About this exercise
Within the listing, each line that has the string "card" should be copied.
Segment Open
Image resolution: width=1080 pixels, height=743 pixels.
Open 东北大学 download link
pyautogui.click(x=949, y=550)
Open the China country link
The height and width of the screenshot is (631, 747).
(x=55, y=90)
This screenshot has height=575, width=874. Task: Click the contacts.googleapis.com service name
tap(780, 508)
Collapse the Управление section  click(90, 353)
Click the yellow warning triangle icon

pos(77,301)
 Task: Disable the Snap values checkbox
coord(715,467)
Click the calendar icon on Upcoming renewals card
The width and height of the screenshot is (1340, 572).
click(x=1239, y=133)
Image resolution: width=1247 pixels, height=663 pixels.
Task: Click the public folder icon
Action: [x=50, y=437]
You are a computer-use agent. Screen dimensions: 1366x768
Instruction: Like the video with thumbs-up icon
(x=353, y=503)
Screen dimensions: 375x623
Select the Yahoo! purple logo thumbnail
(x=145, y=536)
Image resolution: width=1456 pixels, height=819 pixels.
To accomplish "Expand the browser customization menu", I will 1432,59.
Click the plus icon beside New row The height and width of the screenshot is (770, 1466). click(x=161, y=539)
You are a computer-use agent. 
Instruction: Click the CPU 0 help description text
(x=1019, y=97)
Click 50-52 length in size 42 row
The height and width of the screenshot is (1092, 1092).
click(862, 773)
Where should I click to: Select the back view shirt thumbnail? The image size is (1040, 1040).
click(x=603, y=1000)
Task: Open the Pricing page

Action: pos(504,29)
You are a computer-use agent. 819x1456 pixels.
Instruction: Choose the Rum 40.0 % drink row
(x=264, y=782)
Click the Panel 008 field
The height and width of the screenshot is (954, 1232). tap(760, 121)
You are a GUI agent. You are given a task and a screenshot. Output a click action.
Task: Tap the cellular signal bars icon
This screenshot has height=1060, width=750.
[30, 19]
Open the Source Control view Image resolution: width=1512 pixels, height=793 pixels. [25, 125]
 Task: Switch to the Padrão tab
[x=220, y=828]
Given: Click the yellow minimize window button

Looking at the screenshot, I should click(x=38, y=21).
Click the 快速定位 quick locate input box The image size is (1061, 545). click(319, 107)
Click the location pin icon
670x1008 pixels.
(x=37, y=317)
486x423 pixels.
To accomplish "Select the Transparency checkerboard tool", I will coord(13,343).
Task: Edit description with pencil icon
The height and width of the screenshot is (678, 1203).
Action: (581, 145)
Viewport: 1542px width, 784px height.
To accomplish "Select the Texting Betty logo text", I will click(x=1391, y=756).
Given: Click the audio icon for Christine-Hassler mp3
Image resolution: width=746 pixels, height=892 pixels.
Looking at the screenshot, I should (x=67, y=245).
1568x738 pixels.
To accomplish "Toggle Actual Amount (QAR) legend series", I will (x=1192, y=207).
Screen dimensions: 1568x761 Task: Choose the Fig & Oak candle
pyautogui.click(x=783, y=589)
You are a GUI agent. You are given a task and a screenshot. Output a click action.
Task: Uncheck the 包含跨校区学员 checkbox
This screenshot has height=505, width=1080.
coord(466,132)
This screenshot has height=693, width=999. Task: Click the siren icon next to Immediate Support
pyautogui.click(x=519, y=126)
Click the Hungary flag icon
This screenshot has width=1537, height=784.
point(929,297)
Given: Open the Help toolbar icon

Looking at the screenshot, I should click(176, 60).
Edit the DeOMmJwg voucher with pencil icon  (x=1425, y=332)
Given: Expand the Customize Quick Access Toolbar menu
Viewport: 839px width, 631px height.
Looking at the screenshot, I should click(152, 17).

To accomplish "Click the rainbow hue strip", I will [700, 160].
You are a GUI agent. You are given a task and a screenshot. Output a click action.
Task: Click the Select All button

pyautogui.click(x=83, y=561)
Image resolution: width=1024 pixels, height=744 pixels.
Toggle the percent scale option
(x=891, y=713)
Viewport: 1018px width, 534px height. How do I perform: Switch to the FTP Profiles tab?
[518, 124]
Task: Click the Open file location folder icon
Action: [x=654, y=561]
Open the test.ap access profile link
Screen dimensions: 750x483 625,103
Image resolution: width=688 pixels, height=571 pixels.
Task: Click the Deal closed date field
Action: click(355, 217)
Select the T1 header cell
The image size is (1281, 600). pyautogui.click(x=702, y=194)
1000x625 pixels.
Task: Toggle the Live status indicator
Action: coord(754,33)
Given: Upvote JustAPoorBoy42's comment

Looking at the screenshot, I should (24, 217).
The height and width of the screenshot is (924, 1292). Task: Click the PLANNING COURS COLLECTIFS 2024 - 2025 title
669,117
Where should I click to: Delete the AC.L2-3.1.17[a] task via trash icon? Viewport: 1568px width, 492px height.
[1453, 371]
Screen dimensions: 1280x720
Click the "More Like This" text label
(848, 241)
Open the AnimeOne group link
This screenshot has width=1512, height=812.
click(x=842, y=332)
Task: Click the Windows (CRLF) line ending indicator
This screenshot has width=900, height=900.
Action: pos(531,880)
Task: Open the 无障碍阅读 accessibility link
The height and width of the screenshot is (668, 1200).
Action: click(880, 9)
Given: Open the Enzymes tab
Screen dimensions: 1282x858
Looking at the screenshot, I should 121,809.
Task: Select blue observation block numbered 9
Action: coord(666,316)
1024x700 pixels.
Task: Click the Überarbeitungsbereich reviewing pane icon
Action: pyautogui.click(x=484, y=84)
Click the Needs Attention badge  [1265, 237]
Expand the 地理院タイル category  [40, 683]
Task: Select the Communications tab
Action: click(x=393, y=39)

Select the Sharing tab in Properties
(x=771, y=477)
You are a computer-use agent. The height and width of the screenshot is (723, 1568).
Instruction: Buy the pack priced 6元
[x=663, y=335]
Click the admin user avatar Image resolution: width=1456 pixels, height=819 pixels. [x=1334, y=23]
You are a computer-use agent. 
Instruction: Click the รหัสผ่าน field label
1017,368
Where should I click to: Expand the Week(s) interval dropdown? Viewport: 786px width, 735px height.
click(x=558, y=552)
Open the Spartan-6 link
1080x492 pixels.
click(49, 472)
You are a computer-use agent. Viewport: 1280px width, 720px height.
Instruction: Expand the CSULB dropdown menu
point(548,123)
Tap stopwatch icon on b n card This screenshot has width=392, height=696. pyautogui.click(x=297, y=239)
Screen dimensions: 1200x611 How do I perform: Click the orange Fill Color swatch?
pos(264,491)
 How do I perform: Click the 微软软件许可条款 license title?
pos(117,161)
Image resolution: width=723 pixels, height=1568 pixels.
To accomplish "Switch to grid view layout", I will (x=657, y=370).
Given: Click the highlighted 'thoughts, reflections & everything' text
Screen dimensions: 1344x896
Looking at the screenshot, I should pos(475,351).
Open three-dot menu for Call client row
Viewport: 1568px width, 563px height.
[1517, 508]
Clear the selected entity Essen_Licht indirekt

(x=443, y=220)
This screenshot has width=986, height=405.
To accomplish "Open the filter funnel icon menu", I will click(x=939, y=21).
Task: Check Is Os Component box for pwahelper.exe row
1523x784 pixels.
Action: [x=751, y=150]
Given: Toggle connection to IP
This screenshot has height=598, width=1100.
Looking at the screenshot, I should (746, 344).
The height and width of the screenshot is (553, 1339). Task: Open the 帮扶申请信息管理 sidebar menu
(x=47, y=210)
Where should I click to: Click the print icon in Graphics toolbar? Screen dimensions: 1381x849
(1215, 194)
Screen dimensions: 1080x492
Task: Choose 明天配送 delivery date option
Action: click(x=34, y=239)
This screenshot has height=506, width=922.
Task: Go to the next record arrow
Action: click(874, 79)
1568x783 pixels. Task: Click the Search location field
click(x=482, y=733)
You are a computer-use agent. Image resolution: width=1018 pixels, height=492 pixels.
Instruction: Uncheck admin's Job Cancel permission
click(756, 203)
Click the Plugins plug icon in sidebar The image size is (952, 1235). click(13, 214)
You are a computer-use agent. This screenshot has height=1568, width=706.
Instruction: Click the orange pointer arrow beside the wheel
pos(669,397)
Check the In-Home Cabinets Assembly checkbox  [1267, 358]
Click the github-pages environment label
Segment Closed
Exercise result
Click the calendar icon on Upcoming renewals card
Tap stopwatch icon on b n card This screenshot has width=392, height=696. pyautogui.click(x=297, y=239)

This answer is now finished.